Die WG-Regeln geben die Vermieter vor
Diese werden geschickt als «WG-Zimmer» vermietet, als Teil einer selbstverwalteten Wohngemeinschaft. Die WG-Regeln geben dennoch die Vermieter vor: So darf zum Beispiel niemand persönliche Sachen in der Mini-Küche ohne Backofen liegen lassen, weder Besteck noch Pfanne noch Messer, Gabeln oder Esswaren.
Einmal pro Woche kommt eine von den Eigentümern geschickte Italienerin vorbei, um mit dem eigenen Schlüssel die Wohnungen zu betreten und nach dem Rechten zu sehen – allerdings ohne zu putzen. Das müssen die WG-Bewohner schon selbst tun.
Die ausländischen Arbeitskräfte, Praktikantinnen oder Studenten müssen zudem einen Vorschuss einer Monatsmiete bezahlen, bevor sie das Zimmer gesehen oder einen Vertrag unterschrieben haben. Wenn sie in der Schweiz eintreffen, müssen sie gleich am Besichtigungs- und Schlüsselübergabe-Tag den Vertrag unterzeichnen – den sie oft nicht verstehen. Darin enthalten: 12 Monate Mindestmietdauer. Wer die Miete auch nur einen Tag zu spät bezahlt, muss Mahnkosten von 40 Franken bezahlen. Für die Endreinigung wird zudem schon im Voraus 250 Franken verlangt. Die Nebenkosten sind undurchsichtig, der Strom läuft über einen der Mieter.
«Das grenzt für mich an Betrug»
«Das alles grenzt für mich an Betrug», sagt ein Mieter aus Deutschland. «Ich war irgendwie überrumpelt und hatte schon eine Monatsmiete angezahlt, also unterschrieb ich am ersten Tag. Ich bin ja damals erst frisch in der Schweiz eingetroffen. Aber jetzt möchte ich wieder aus dem Zimmer raus – nur kann ich das erst nach einem Jahr.»
Auch eine Portugiesin in einem 6-Quadratmeter-Zimmer für 780 Franken sagt zu Blick: «Mein Zimmer ist so klein – es ist den Preis nicht Wert. Ich reservierte es aus dem Ausland, als ich noch nicht wusste, dass man in der Schweiz für dasselbe Geld etwas viel Besseres bekommt.»

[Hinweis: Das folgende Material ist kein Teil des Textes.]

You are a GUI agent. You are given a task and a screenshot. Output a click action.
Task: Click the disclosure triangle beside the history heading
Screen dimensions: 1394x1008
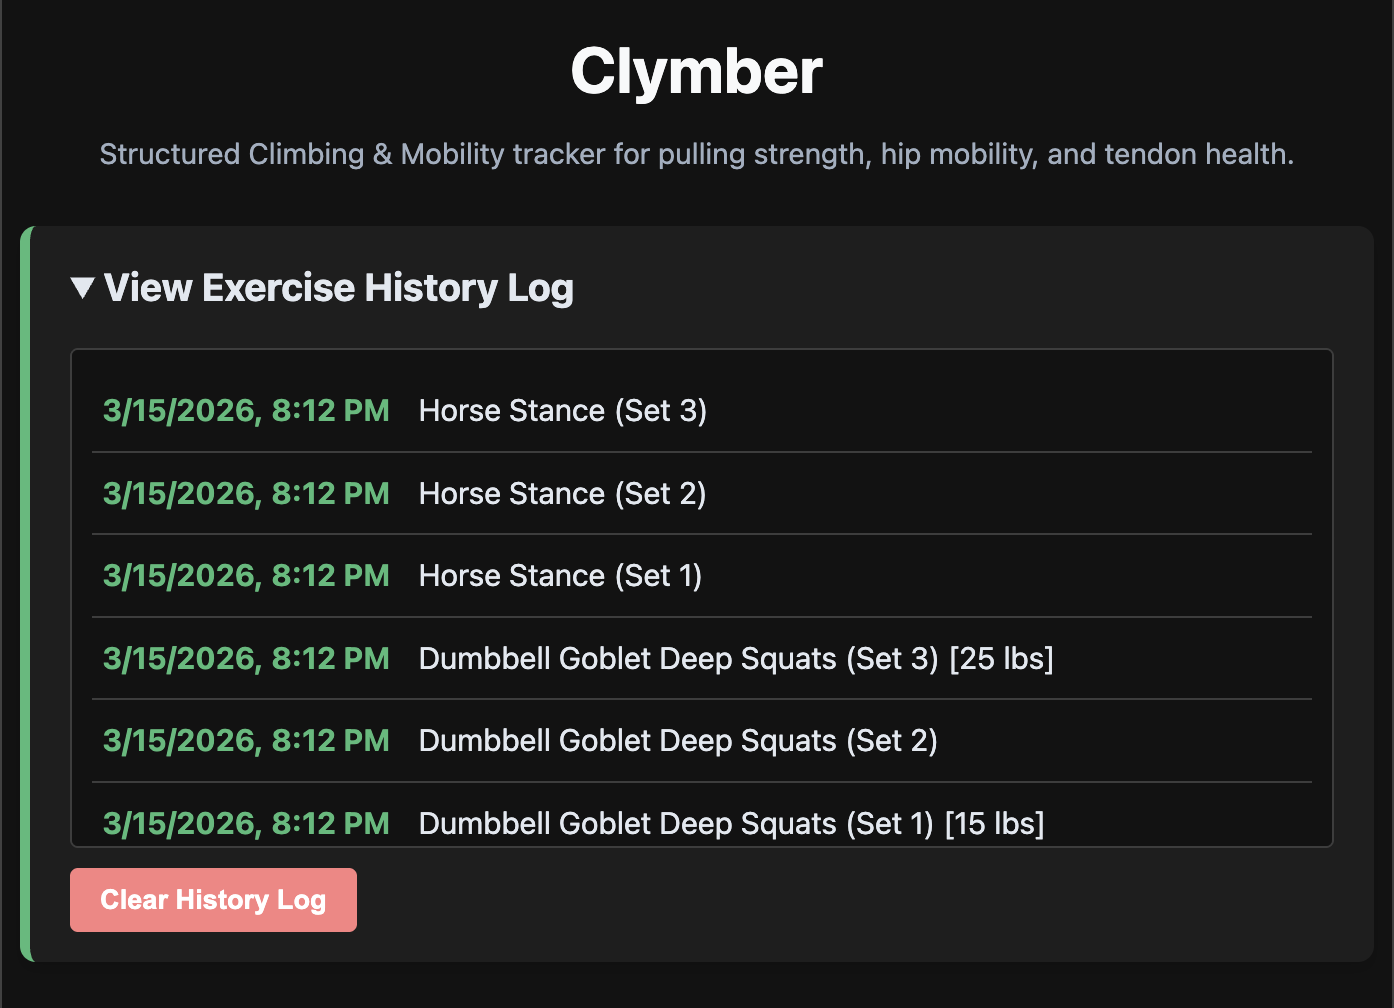coord(83,288)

Elisabete Neves (43) aus Basel lebt ebenfalls in einem der WG-Zimmer. «Ich fühlte mich beim Unterschreiben überrumpelt. Aber weil ich mich frisch von meinem Mann getrennt hatte und sofort etwas brauchte, nahm ich das Zimmer einfach. Jetzt bin ich seit drei Monaten hier und möchte gerne raus, denn meine Kinder können hier nicht bei mir übernachten – aber das geht wegen der 12 Monate Mindestmietdauer nicht.»
Mieterverband hält Preise für wucherisch
«Das ist eine absolute Schweinerei», heisst es beim Basler Mieterinnen- und Mieterverband (MV Basel) zu diesem Vorgehen. Man versuche, immer mal wieder dagegen vorzugehen – doch die Behörden seien letztlich nicht daran interessiert. Und auch die Mietpreise seien nach Auffassung des MV Basel wucherisch.
Die Eigentümer nehmen mit den vier Wohnungen im Klybeck-Quartier über 6000 Franken pro Stock ein. Wären die Wohnungen nicht in kleine Kammern unterteilt und hätten sie einen normalen Grundriss, wären es wahrscheinlich gewöhnliche 4,5- bis 5,5-Zimmerwohnungen und die oberste eine grosszügigere Duplex-Wohnung.
Antonio und Giovanna G. holen mit ihrem WG-Modell also das Maximum aus der älteren Liegenschaft heraus. Doch vor ein paar Jahren waren sie noch gieriger – sodass gar die Strafverfolgungsbehörden aktiv wurden.
Für «gewerbsmässigen Wucher» müssen sich die Geschwister nämlich am Mittwoch vor dem Strafgericht Basel-Stadt verantworten.
Holztrennwände eingebaut, um noch mehr Zimmer vermieten zu können
Die kleinen Zimmer vermieteten sie vor Jahren zum Dreifachen des ortsüblichen Mietzinses an Sozialhilfeempfänger und andere Personen in akuter Wohnungsnot. Ein Zimmer von 5,18 Quadratmetern kostete zum Beispiel 630 Franken pro Monat – laut Anklageschrift wären gerade mal 193 Franken ortsüblich und gerechtfertigt gewesen.
Um die Anzahl der Einzelzimmer in den Wohnungen zu vergrössern, liessen die Eigentümer Zwischenwände aus Holz einbauen. «Dadurch waren die betroffenen Einzelzimmer ungewöhnlich hellhörig», steht in der Anklageschrift. Einzelne Zimmer wiesen dadurch auch kein Fenster mehr auf, verfügten also weder über natürliche Belichtung noch Belüftung und hätten gar nicht zum Wohnen benutzt werden dürfen – was dem Architekt und der Bauingenieurin bewusst gewesen sein muss.
Immerhin: Nach der Anklage wurden die Holztrennwände entfernt und es gibt heute keine fensterlosen Zimmer mehr.
Die Vermieter wollten gegenüber Blick keine Stellung nehmen.